CHALLENGE A: Reproduce the passage from the BM42 text that begins at the words "In this notebook, we" and ends after the words "reviewing the content.".

Hybrid Retrieval with BM42


In this notebook, we will see how to create Hybrid Retrieval pipelines, combining BM42 (a new Sparse embedding Retrieval approach) and Dense embedding Retrieval.

We will use the Qdrant Document Store and Fastembed Embedders.

⚠️ Recent evaluations have raised questions about the validity of BM42. Future developments may address these concerns. Please keep this in mind while reviewing the content.

Why BM42?

Qdrant introduced BM42, an algorithm designed to replace BM25 in hybrid RAG pipelines (dense + sparse retrieval).

They found that BM25, while relevant for a long time, has some limitations in common RAG scenarios.

Let’s first take a look at BM25 and SPLADE to understand the motivation and the inspiration for BM42.

BM25 \begin{equation} \text{score}(D,Q) = \sum_{i=1}^{N} \text{IDF}(q_i) \times \frac{f(q_i, D) \cdot (k_1 + 1)}{f(q_i, D) + k_1 \cdot \left(1 - b + b \cdot \frac{|D|}{\text{avgdl}}\right)}
\end{equation}

BM25 is an evolution of TF-IDF and has two components:

  • Inverse Document Frequency = term importance within a collection
  • a component incorporating Term Frequency = term importance within a document

Qdrant folks observed that the TF component relies on document statistics, which only makes sense for longer texts. This is not the case with common RAG pipelines, where documents are short.

SPLADE

Another interesting approach is SPLADE, which uses a BERT-based model to create a bag-of-words representation of the text. While it generally performs better than BM25, it has some drawbacks:

  • tokenization issues with out-of-vocabulary words
  • adaptation to new domains requires fine-tuning
  • computationally heavy

For using SPLADE with Haystack, see this notebook.

BM42

\begin{equation} \text{score}(D,Q) = \sum_{i=1}^{N} \text{IDF}(q_i) \times \text{Attention}(\text{CLS}, q_i) \end{equation}

Taking inspiration from SPLADE, the Qdrant team developed BM42 to improve BM25.

IDF works well, so they kept it.

But how to quantify term importance within a document?

The attention matrix of Transformer models comes to our aid: we can the use attention row for the [CLS] token!

To fix tokenization issues, BM42 merges subwords and sums their attention weights.

In their implementation, Qdrant team used all-MiniLM-L6-v2 model, but this technique can work with any Transformer, no fine-tuning needed.

TASK INPUT:
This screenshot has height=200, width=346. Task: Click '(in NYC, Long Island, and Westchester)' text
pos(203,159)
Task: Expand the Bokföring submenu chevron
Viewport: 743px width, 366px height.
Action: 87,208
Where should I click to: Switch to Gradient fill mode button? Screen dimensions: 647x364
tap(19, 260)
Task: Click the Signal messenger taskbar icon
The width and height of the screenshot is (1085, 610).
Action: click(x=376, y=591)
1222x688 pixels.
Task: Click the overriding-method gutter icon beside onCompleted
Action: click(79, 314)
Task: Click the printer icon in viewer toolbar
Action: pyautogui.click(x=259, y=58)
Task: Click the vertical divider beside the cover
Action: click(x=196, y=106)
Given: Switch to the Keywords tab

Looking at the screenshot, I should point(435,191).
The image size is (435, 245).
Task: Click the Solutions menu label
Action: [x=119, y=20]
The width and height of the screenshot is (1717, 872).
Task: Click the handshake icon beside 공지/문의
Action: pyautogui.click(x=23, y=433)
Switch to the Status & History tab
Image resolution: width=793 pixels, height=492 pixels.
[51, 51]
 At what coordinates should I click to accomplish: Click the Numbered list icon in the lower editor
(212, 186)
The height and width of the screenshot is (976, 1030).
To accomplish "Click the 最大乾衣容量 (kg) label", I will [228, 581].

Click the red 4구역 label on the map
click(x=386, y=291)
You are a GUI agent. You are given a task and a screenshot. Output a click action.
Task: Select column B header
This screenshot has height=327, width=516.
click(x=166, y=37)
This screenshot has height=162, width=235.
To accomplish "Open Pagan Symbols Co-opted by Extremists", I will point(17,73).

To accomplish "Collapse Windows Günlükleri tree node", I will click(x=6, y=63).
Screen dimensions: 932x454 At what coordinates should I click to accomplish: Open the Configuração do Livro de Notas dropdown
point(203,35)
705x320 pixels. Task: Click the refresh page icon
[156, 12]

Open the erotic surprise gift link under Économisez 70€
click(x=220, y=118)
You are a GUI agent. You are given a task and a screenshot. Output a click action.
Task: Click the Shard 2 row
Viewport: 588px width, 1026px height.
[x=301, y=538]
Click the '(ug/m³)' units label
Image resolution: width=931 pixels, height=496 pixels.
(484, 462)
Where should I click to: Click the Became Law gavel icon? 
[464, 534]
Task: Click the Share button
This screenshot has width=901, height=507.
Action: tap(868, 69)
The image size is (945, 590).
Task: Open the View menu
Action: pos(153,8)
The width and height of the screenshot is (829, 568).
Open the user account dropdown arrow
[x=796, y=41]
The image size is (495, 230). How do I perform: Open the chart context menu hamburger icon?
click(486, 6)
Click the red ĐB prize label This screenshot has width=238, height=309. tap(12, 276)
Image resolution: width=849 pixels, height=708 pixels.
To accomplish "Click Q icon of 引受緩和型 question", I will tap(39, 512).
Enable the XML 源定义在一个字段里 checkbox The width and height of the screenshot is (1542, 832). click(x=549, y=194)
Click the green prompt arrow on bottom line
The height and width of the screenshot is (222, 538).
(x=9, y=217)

CHALLENGE B: In the listing, revise the lines from the one containing "Open the erotic" through the one containing "click(x=220, y=118)", replacing "gift link" with "voucher link" and changing nothing else. Return only those lines.

TASK RESPONSE A:
In this notebook, we will see how to create Hybrid Retrieval pipelines, combining BM42 (a new Sparse embedding Retrieval approach) and Dense embedding Retrieval.

We will use the Qdrant Document Store and Fastembed Embedders.

⚠️ Recent evaluations have raised questions about the validity of BM42. Future developments may address these concerns. Please keep this in mind while reviewing the content.

TASK RESPONSE B:
Open the erotic surprise voucher link under Économisez 70€
click(x=220, y=118)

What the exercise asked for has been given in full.